__Data for this exercise__
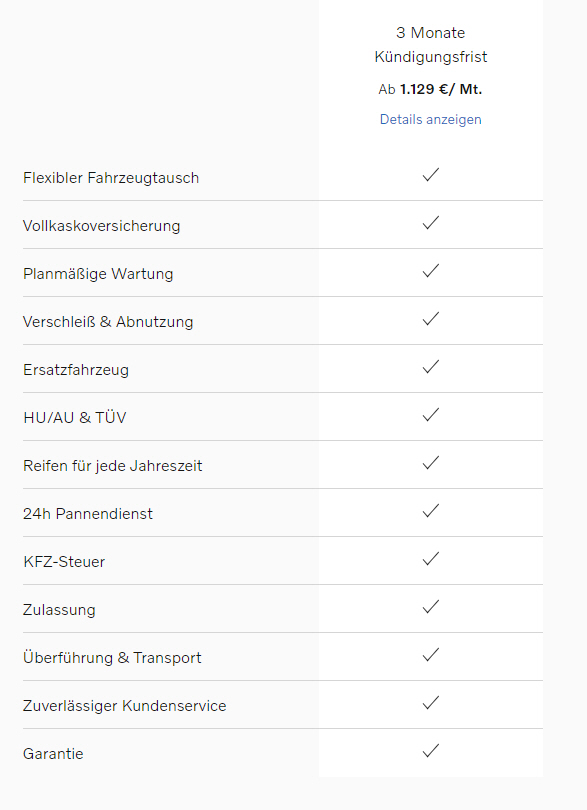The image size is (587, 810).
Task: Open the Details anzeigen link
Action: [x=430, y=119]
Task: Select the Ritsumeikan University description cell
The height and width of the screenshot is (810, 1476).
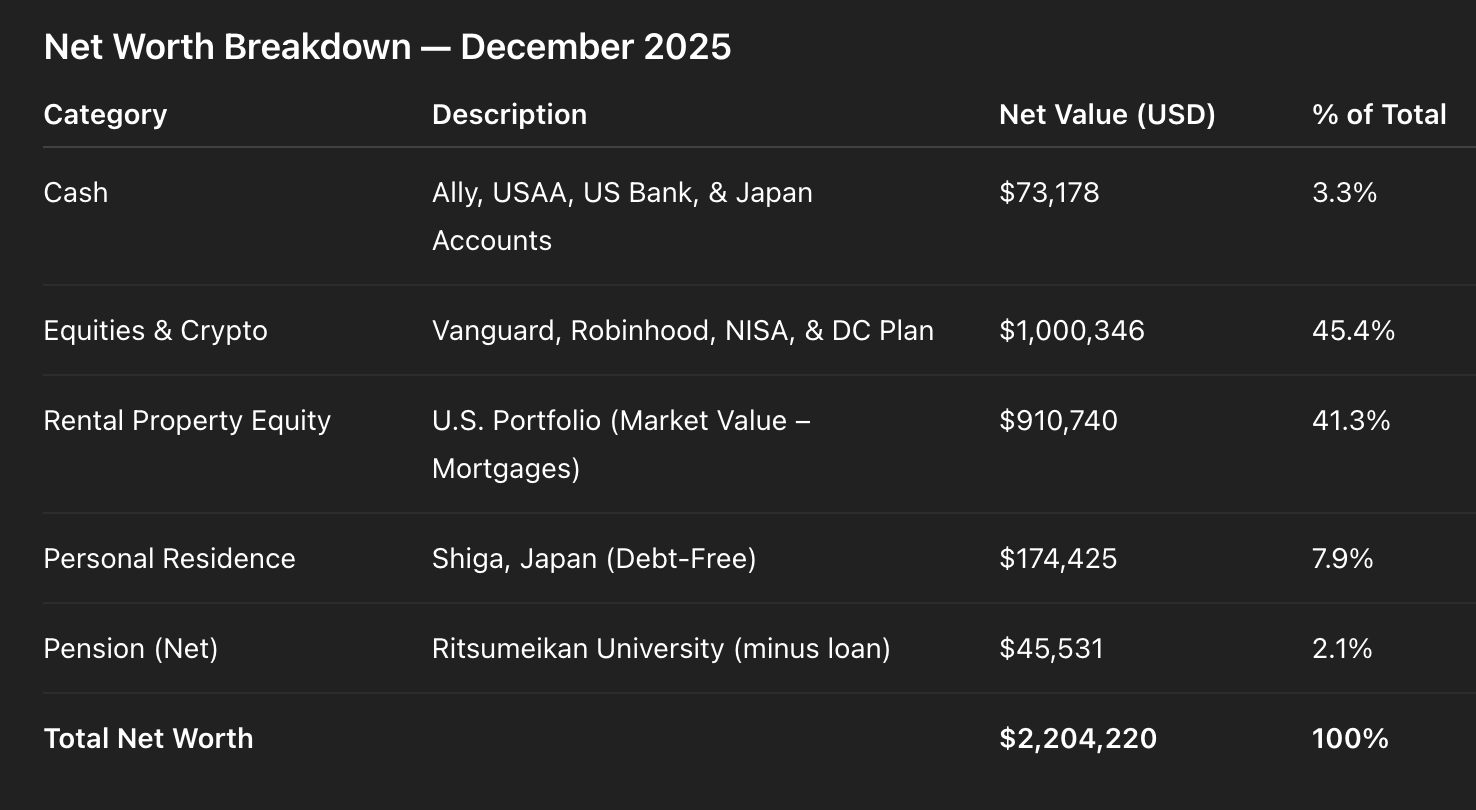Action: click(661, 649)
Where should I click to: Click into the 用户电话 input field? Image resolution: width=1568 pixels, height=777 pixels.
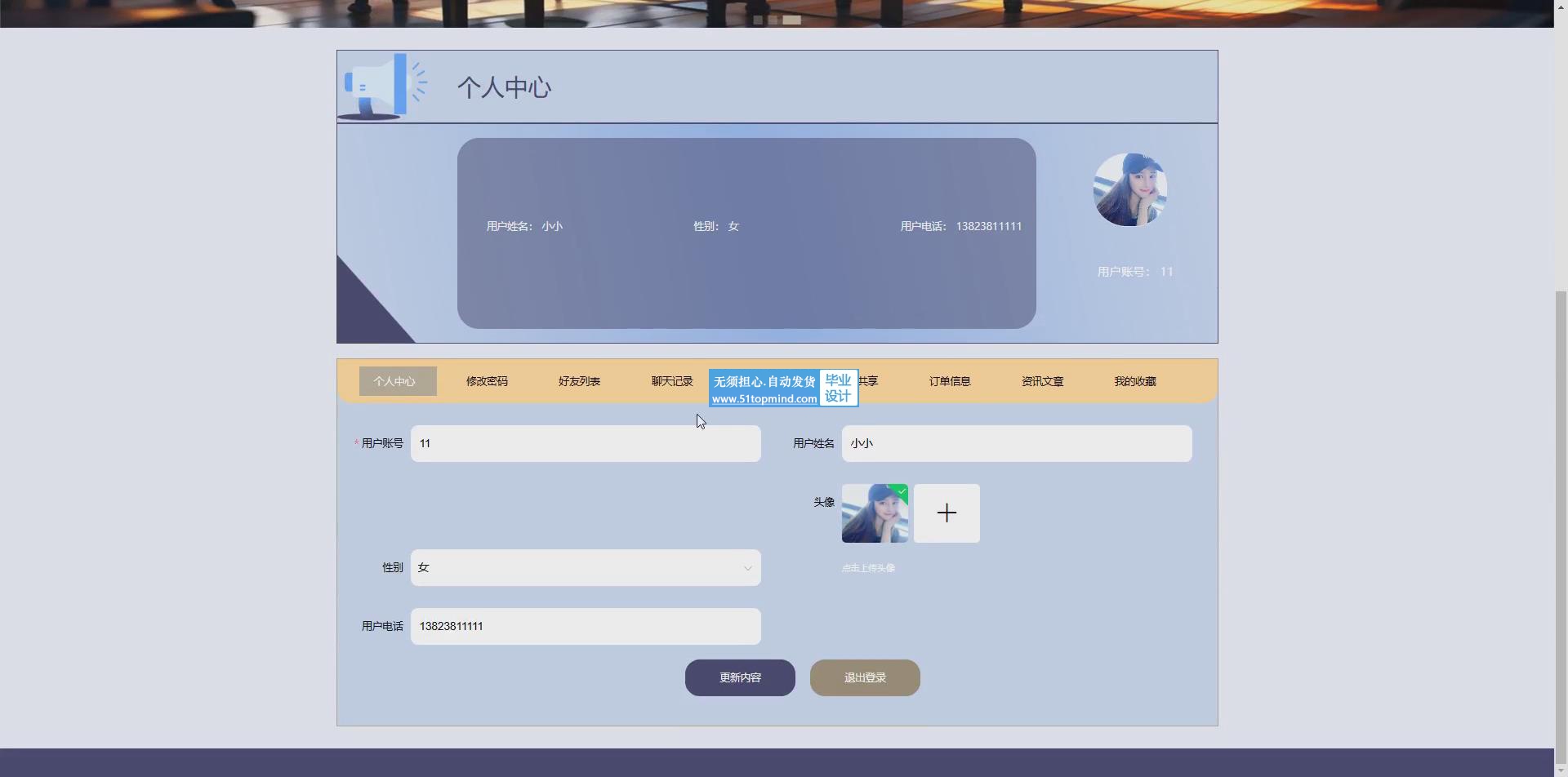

__Description of the task__
Leave the pictures aside and print exactly, and only, the lines from the one with "Task: Select the" through the end of the data, both included.

__Solution for this problem__
Task: Select the Ritsumeikan University description cell
The height and width of the screenshot is (810, 1476).
Action: click(661, 649)
Where should I click to: Click into the 用户电话 input field? Image resolution: width=1568 pixels, height=777 pixels.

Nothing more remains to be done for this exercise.